With well over thirty books, the Discworld series by Terry Pratchett is well known in the UK, and gaining steam here in the States. Discworld is a fantasy/satire series, appealing both to traditional fantasy fans as well as those who think unicorns are, as one of Pratchett’s characters thinks, just a horse that comes to a point. It’s what you get when you take a magic-filled flat world sitting on the back of four giant elephants, which in turn stand on the back of a goliath space-turtle, and then populate it with blunt realists. Although the series is slightly self-referential, there is no need to read them in order, though those who become hooked will benefit from re-readings later on.

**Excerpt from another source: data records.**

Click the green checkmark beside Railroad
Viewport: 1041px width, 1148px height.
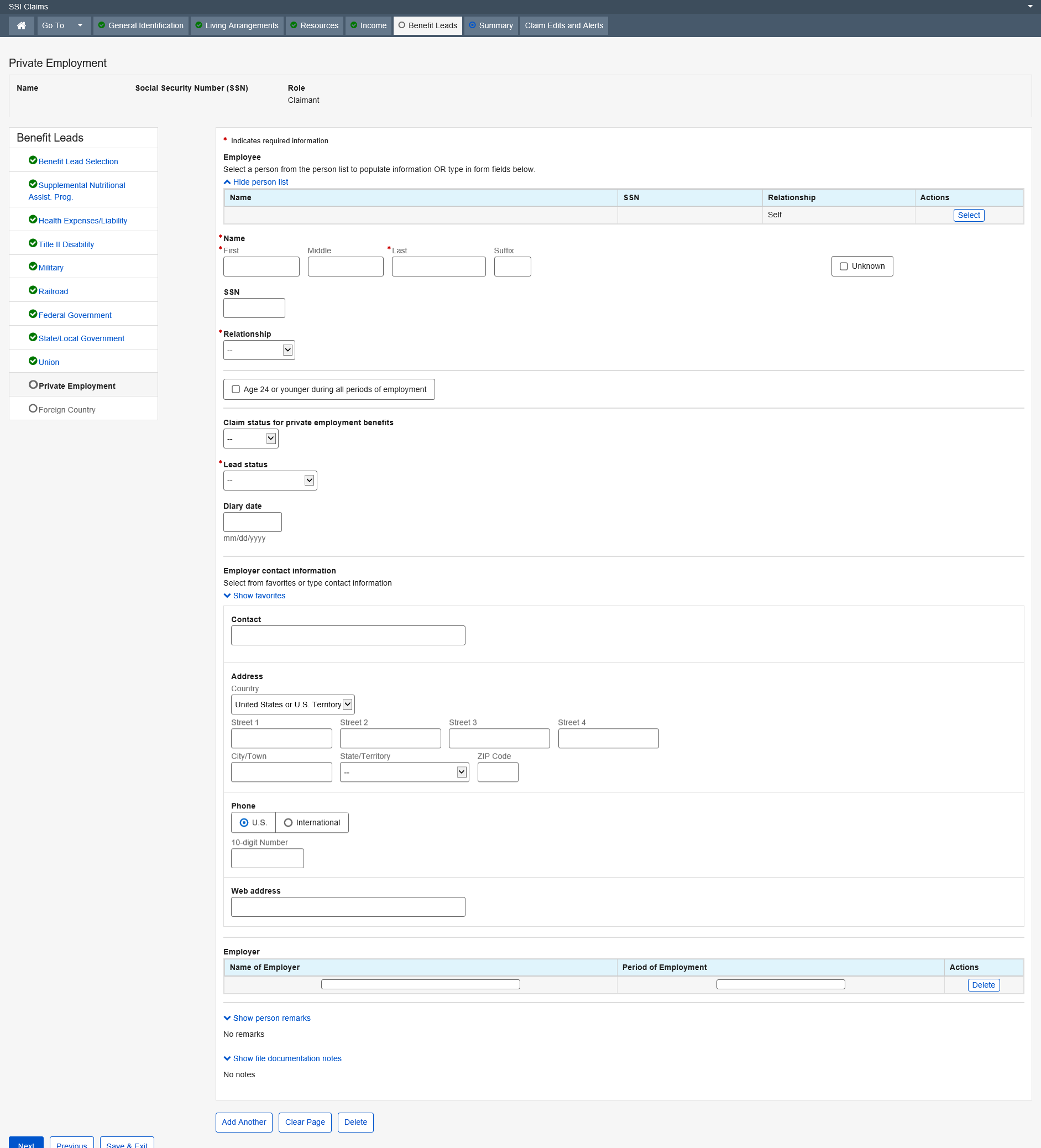pyautogui.click(x=33, y=290)
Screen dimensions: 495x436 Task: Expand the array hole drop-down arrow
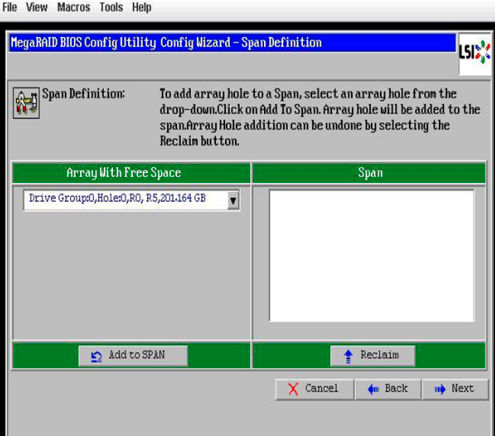click(x=233, y=200)
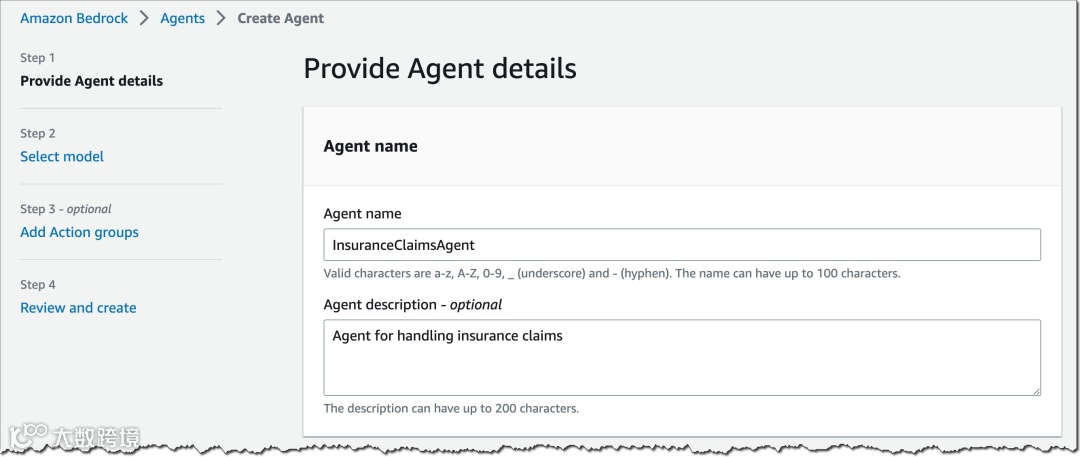Click the Agent name label above the input
The width and height of the screenshot is (1080, 457).
362,213
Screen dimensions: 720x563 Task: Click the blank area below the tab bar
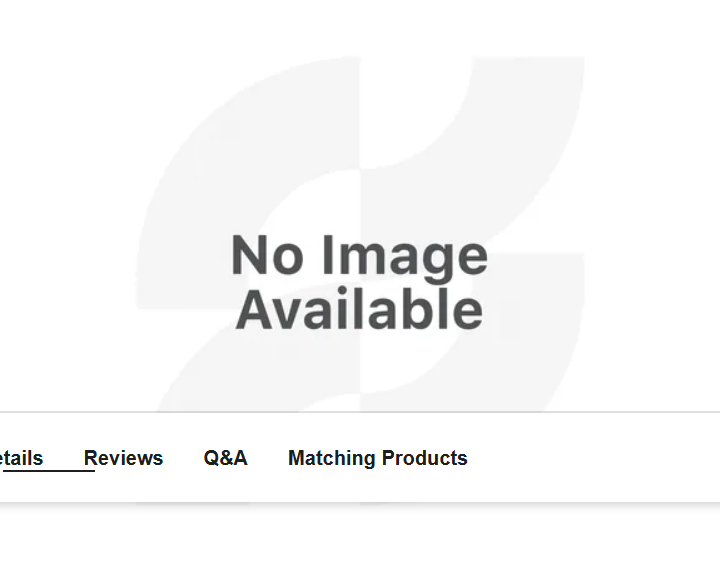coord(360,533)
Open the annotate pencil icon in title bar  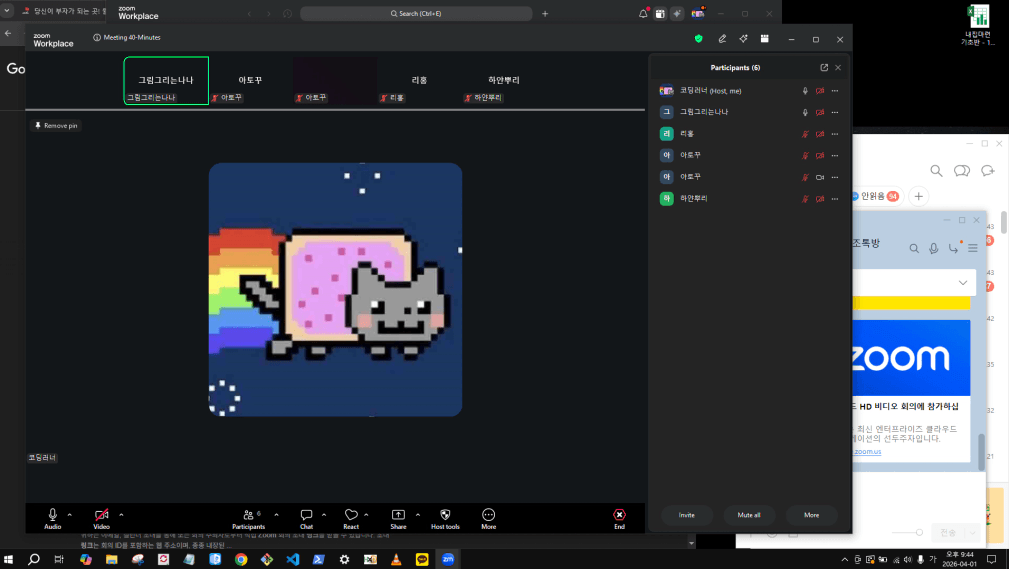721,39
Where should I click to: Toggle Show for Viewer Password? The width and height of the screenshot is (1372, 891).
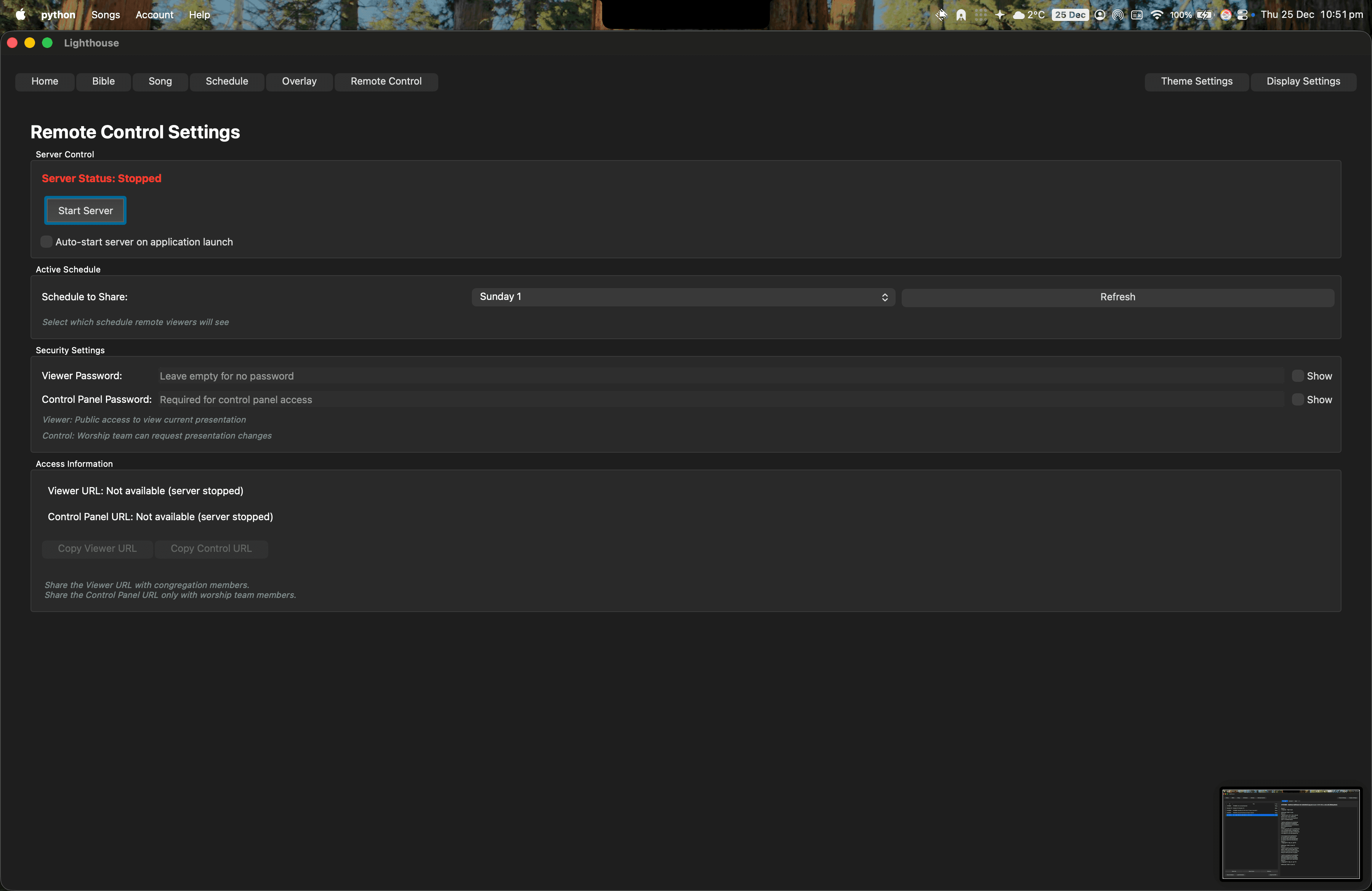(x=1298, y=376)
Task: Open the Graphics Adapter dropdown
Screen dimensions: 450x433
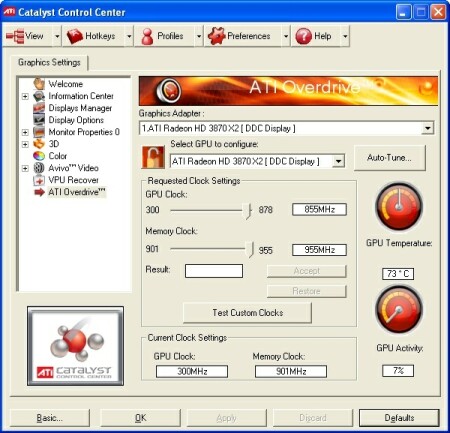Action: [x=427, y=128]

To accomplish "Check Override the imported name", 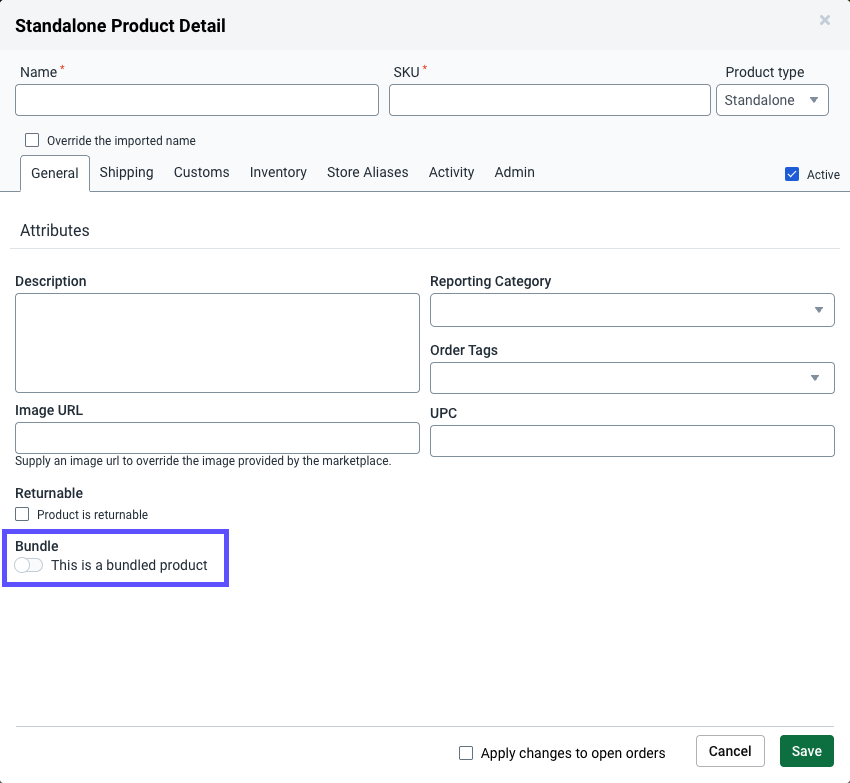I will [32, 141].
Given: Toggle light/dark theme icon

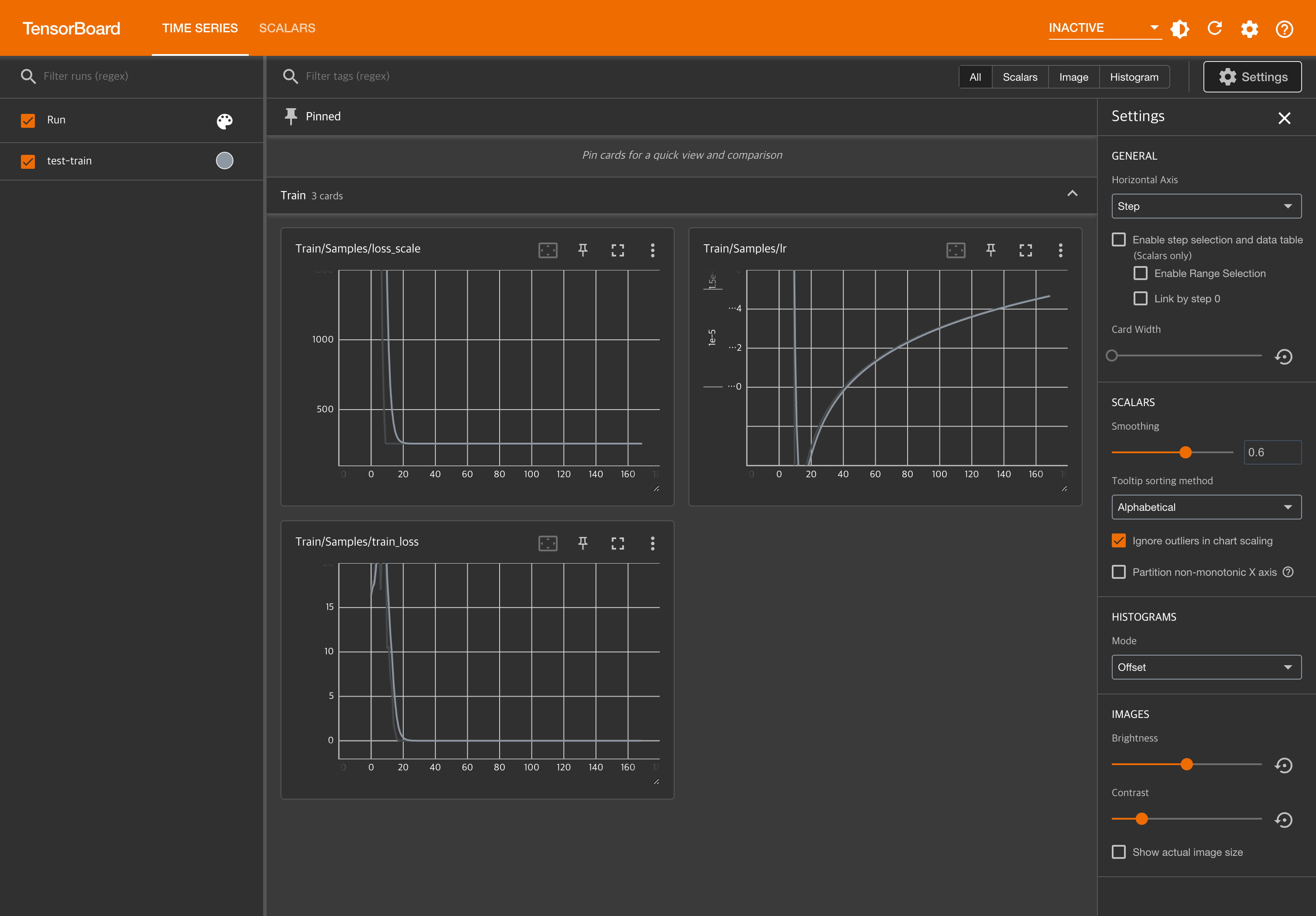Looking at the screenshot, I should click(1179, 29).
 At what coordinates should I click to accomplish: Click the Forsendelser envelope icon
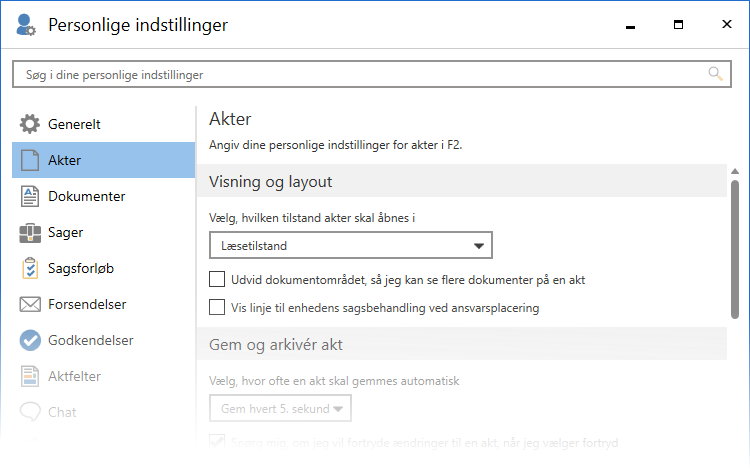point(30,305)
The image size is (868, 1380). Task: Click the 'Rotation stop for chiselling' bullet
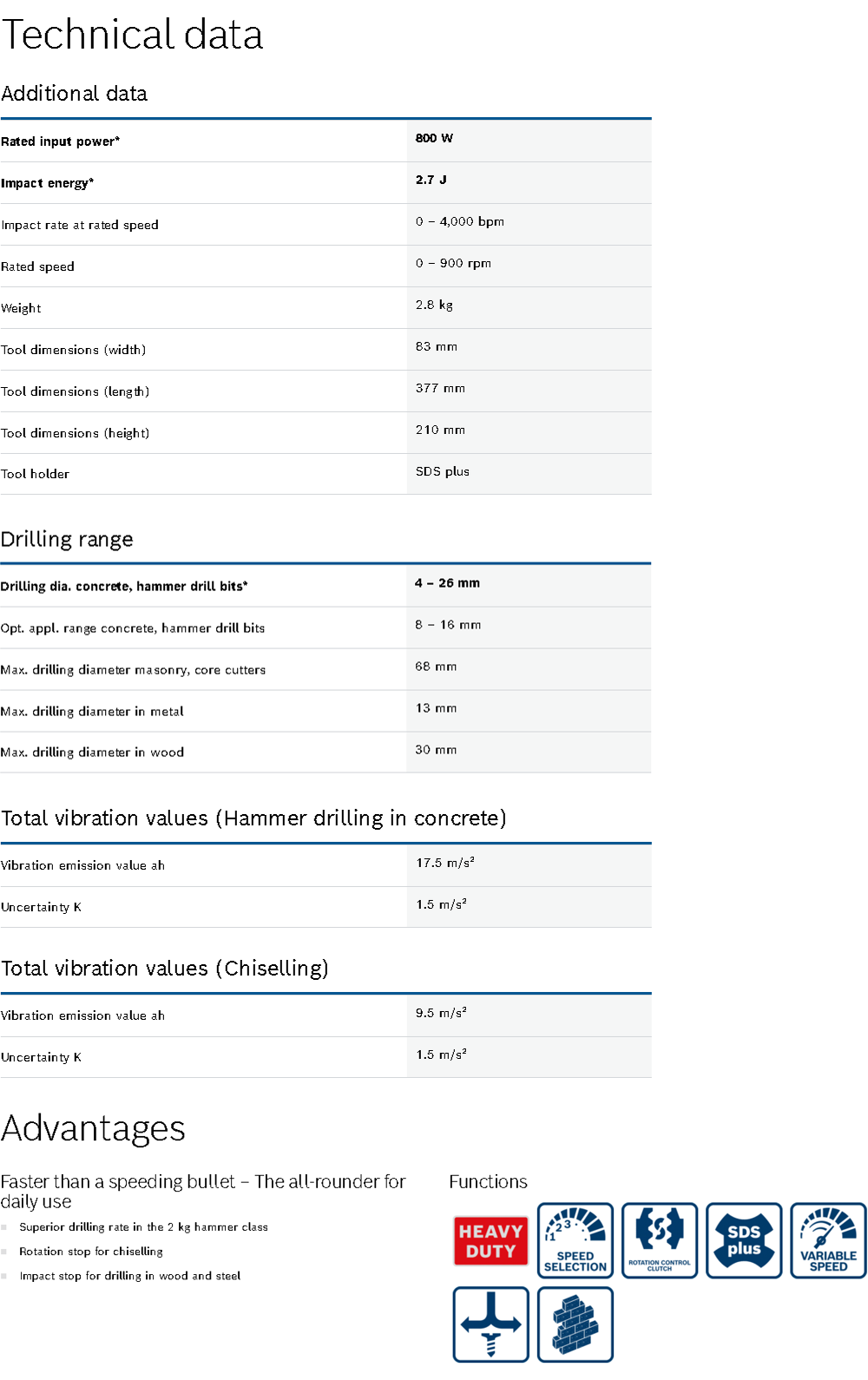(91, 1252)
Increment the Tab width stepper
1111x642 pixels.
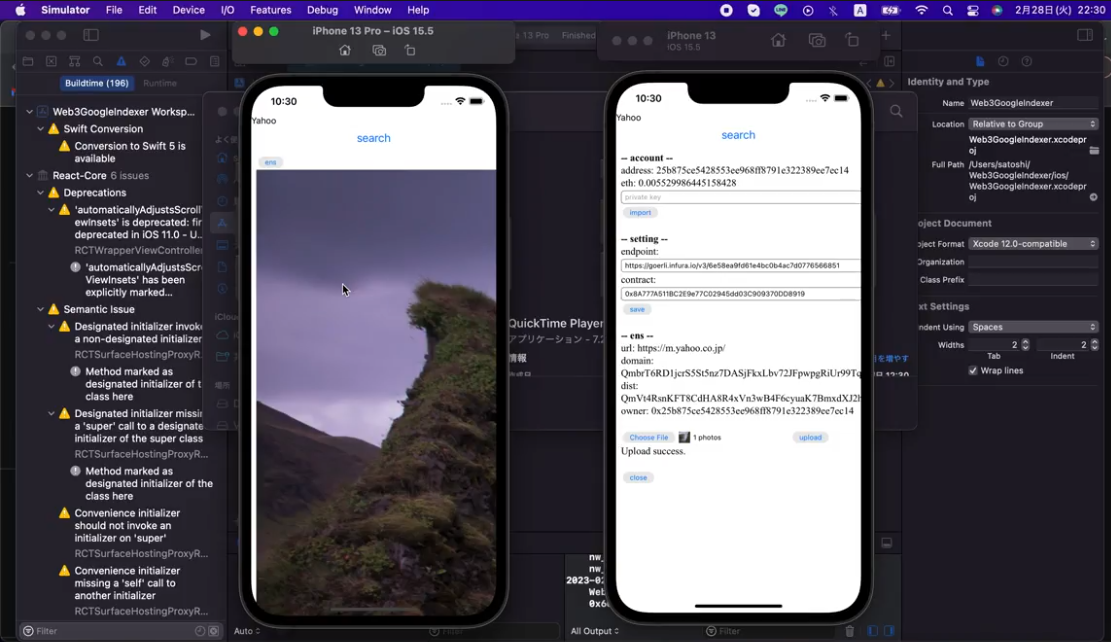[x=1025, y=341]
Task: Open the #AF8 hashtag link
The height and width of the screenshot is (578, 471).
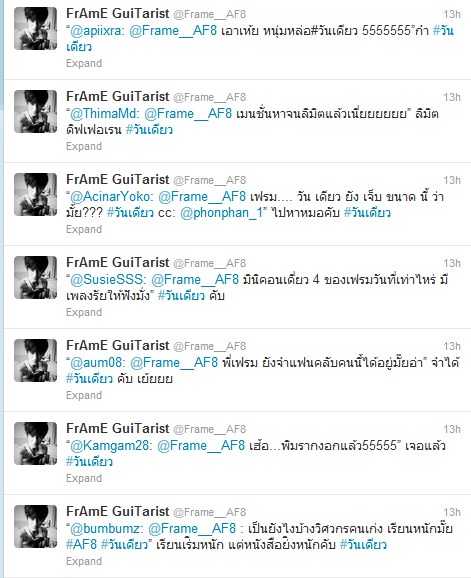Action: [81, 545]
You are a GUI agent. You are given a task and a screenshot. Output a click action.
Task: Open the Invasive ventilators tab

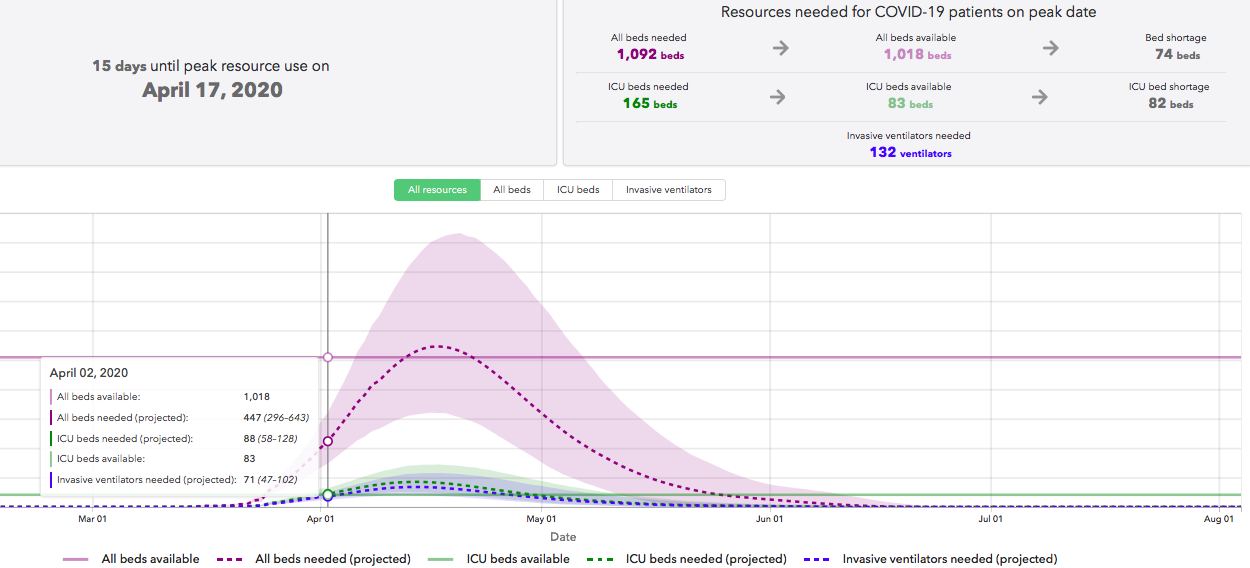pyautogui.click(x=668, y=190)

The twenty-fifth book in the series, The Truth, is generally agreed to be a good place to start.
Ankh-Morpork is a city that lives on gossip, and William de Worde writes it all down, sending it in a monthly letter to the upper-crust of Ankh-Morpork’s friends and rivals. It’s an easy life, and when rumor says that the dwarves can turn lead into gold, he writes that down too. But when the aforementioned lead turns out to be a printing press, Williams finds himself enlisted as the head writer for Discworld’s first newspaper.
Working with the woman whose father he just put out of business, plus an unstable, teetotaling vampire photographer who crumples to dust with every camera flash, he finds himself writing about (and suddenly in the midst of) murders, conspiracies to overthrow the government, and humorously shaped vegetables. William’s life becomes a rush to feed the ever-hungry press, while staying alive as the focus of suspicion and hatred from the police, hit men, and even worse, wealthy politicians. All the while he must figure out exactly what it means to run a newspaper. As it says at the head of his newspaper, the truth shall make ye free (or make ye fred, depending on the dwarf that set the type).
Although the book is not overly coarse in language or in content, it is not suggested for young readers. Pratchett has written several young-adult books which are excellent no matter your age. Those who find Pratchett’s adult books to be too rough might like The Wee Free Men or The Amazing Maurice and His Educated Rodents (both being hilarious takes on fairy tales, and also set in Discworld).